▶ OBJECTIVE
Copy out the data below exactly, from the line containing "Task: Click the home view icon near the cube" down to the line containing "Action: pos(1238,94)", keeping both of those lines.

▶ RECORDS PROVIDED
[start]

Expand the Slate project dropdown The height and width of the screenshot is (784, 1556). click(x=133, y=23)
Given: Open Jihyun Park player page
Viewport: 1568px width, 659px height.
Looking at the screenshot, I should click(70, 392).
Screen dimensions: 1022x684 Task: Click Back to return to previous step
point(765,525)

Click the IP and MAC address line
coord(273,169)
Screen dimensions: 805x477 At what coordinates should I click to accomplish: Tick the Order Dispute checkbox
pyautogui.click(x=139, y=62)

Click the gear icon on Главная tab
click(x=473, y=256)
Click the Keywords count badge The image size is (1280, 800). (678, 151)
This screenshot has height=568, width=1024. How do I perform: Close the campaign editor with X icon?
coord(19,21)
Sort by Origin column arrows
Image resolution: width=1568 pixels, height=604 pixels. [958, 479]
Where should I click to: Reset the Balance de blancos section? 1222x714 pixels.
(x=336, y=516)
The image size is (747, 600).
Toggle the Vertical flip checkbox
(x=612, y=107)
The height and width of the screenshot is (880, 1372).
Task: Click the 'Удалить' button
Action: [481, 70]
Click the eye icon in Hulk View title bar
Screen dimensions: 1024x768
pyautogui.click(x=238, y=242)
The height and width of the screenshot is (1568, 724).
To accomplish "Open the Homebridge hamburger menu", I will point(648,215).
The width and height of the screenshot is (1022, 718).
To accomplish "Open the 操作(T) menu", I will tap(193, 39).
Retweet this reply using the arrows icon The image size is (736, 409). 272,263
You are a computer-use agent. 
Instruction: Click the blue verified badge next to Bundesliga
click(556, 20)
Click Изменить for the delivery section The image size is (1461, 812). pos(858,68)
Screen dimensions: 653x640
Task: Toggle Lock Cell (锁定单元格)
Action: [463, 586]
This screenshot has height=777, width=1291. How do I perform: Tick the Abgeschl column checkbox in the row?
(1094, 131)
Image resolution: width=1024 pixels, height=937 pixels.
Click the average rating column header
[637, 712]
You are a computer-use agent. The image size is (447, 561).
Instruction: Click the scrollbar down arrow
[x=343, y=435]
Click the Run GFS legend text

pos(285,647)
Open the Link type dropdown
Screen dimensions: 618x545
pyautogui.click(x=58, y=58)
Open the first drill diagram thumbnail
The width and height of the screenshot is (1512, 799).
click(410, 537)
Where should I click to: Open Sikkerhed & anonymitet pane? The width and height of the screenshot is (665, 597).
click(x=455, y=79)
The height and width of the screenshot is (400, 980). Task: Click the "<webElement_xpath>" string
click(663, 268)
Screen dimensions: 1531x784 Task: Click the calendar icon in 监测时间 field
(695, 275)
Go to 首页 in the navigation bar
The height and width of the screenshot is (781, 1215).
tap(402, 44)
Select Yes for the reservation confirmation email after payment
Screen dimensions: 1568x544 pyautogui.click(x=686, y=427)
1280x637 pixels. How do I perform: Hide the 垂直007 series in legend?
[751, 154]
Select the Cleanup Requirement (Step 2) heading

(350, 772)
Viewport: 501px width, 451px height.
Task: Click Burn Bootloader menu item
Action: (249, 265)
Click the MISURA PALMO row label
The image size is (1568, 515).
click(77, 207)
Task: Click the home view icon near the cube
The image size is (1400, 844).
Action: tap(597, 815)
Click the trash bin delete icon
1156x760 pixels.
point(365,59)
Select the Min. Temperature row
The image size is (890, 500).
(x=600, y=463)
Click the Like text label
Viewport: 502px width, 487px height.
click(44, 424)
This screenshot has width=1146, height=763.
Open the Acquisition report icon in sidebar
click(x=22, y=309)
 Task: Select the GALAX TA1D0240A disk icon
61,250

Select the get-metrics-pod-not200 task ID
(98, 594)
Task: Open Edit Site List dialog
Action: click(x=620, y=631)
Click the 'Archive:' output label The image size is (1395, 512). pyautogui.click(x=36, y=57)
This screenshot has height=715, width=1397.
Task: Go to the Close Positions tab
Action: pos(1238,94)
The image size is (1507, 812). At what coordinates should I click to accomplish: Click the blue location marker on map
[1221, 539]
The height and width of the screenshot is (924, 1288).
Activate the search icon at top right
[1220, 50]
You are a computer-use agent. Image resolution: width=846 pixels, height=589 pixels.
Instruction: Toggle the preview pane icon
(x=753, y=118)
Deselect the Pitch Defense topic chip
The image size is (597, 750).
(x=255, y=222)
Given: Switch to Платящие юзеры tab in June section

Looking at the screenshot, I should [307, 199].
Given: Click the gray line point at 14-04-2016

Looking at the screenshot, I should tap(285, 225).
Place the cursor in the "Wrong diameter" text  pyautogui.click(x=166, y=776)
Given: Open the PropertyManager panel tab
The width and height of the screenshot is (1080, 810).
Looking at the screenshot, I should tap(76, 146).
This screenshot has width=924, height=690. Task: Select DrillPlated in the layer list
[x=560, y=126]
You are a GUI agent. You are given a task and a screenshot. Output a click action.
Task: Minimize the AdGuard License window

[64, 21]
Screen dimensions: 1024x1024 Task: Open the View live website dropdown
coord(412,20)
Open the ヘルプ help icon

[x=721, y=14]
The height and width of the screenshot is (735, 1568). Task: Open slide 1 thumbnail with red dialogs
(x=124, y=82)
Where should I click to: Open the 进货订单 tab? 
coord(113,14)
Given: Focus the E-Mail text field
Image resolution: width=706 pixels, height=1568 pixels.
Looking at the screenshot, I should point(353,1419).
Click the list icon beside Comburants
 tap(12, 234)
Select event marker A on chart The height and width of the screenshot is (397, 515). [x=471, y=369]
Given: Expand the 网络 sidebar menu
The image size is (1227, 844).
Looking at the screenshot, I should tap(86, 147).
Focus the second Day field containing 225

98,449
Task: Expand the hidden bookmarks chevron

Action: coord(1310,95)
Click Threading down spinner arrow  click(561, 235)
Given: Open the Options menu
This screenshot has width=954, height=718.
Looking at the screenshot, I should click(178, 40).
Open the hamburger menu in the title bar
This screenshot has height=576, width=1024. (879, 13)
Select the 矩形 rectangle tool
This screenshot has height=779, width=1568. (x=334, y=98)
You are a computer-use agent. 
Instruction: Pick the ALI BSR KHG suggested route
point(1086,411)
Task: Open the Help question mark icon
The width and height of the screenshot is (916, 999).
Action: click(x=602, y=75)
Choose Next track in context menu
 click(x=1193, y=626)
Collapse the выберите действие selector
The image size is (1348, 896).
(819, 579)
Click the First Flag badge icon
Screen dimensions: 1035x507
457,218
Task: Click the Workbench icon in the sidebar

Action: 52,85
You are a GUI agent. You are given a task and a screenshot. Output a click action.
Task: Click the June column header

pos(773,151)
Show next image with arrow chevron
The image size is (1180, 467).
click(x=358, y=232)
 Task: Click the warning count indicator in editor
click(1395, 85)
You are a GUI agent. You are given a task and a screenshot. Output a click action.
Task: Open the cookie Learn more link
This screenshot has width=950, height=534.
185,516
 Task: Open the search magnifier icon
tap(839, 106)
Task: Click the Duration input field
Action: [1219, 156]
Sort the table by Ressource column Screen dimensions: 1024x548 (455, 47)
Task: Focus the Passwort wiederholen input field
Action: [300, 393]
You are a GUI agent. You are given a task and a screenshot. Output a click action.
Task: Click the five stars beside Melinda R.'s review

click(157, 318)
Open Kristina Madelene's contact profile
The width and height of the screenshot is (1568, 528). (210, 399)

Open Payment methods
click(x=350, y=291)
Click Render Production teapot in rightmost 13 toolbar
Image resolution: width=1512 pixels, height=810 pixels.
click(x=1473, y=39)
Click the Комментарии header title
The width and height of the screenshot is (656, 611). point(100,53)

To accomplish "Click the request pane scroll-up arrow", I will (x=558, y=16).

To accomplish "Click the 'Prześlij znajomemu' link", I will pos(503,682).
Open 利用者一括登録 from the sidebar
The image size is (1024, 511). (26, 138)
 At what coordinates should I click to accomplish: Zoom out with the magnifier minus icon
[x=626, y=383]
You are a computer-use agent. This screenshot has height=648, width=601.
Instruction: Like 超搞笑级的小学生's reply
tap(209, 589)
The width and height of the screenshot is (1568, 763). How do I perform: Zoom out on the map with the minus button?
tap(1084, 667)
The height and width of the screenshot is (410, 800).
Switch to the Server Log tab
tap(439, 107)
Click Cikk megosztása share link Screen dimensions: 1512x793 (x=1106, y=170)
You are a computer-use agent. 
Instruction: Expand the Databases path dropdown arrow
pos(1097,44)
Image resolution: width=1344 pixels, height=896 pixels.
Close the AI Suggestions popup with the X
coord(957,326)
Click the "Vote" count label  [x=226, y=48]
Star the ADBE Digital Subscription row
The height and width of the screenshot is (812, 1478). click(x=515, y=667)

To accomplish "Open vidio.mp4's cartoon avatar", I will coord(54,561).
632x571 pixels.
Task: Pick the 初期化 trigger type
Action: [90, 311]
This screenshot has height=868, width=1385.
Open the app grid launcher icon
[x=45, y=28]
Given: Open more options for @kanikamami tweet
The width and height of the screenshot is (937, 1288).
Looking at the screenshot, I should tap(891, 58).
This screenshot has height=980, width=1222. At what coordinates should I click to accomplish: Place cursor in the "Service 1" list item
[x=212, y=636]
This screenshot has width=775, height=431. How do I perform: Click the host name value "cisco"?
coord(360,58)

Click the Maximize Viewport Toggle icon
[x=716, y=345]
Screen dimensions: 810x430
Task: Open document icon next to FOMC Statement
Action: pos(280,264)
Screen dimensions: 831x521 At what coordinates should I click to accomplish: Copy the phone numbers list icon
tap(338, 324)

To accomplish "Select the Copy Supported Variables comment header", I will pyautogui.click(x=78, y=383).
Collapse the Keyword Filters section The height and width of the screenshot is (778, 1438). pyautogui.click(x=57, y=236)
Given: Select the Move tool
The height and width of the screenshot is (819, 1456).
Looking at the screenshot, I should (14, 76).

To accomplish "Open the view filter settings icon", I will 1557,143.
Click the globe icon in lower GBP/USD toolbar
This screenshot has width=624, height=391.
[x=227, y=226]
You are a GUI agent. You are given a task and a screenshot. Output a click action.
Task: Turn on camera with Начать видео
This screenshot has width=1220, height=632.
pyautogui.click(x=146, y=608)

[end]

▶ WRITTEN SOLUTION
Task: Click the home view icon near the cube
The image size is (1400, 844).
Action: tap(597, 815)
Click the trash bin delete icon
1156x760 pixels.
point(365,59)
Select the Min. Temperature row
The image size is (890, 500).
(x=600, y=463)
Click the Like text label
Viewport: 502px width, 487px height.
click(44, 424)
This screenshot has width=1146, height=763.
Open the Acquisition report icon in sidebar
click(x=22, y=309)
 Task: Select the GALAX TA1D0240A disk icon
61,250

Select the get-metrics-pod-not200 task ID
(98, 594)
Task: Open Edit Site List dialog
Action: click(x=620, y=631)
Click the 'Archive:' output label The image size is (1395, 512). pyautogui.click(x=36, y=57)
This screenshot has height=715, width=1397.
Task: Go to the Close Positions tab
Action: pos(1238,94)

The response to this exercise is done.